POJ 1149-PIGS（Ford-Fulkerson 标号法求网络最大流）

PIGS

Time Limit: 1000MS		Memory Limit: 10000K
Total Submissions: 20029		Accepted: 9178

Description

Mirko works on a pig farm that consists of M locked pig-houses and Mirko can't unlock any pighouse because he doesn't have the keys. Customers come to the farm one after another. Each of them has keys to some pig-houses and wants to buy a certain number of
pigs. 

All data concerning customers planning to visit the farm on that particular day are available to Mirko early in the morning so that he can make a sales-plan in order to maximize the number of pigs sold. 

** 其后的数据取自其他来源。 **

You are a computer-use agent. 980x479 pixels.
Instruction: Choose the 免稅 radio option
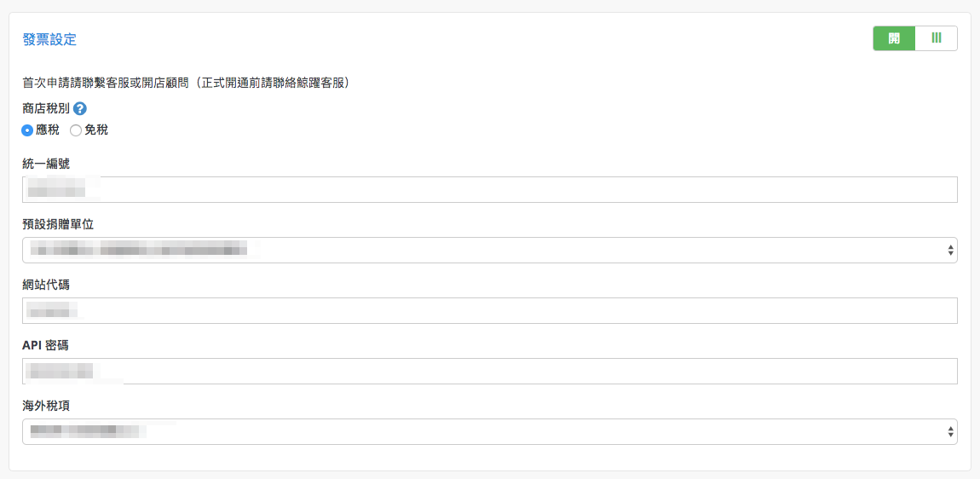coord(76,130)
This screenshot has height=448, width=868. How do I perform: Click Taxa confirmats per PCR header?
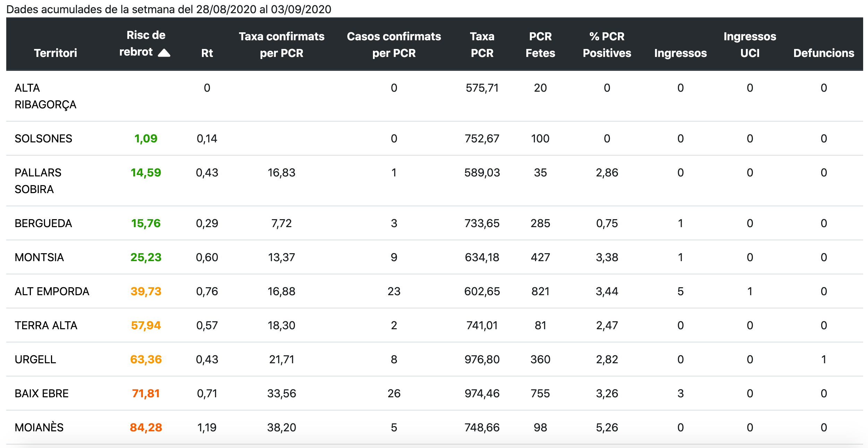tap(281, 44)

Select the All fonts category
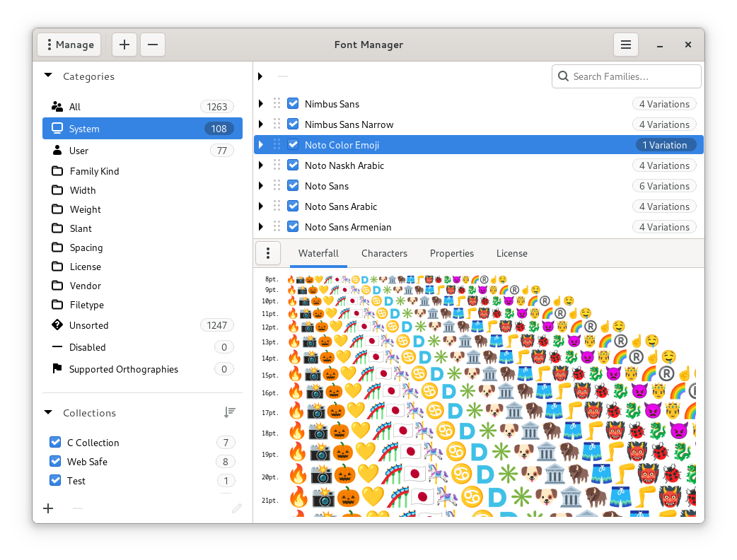tap(75, 107)
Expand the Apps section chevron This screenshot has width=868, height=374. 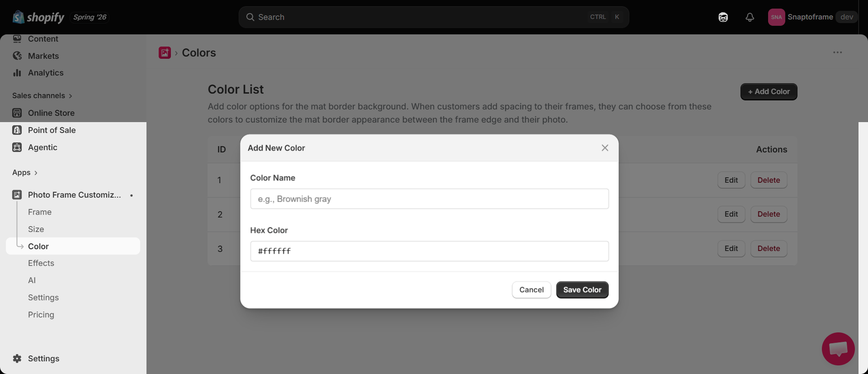coord(36,173)
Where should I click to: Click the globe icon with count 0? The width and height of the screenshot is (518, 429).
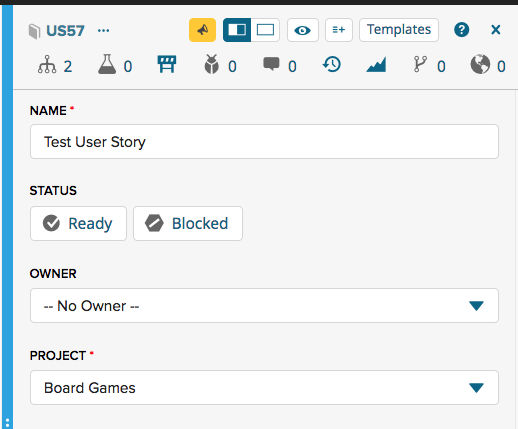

More precisely, the procedure is as following: the customer arrives, opens all pig-houses to which he has the key, Mirko sells a certain number of pigs from all the unlocked pig-houses to him, and, if Mirko wants, he can redistribute the remaining pigs across
the unlocked pig-houses. 

An unlimited number of pigs can be placed in every pig-house. 

Write a program that will find the maximum number of pigs that he can sell on that day.
Input

The first line of input contains two integers M and N, 1 <= M <= 1000, 1 <= N <= 100, number of pighouses and number of customers. Pig houses are numbered from 1 to M and customers are numbered from 1 to N. 

The next line contains M integeres, for each pig-house initial number of pigs. The number of pigs in each pig-house is greater or equal to 0 and less or equal to 1000. 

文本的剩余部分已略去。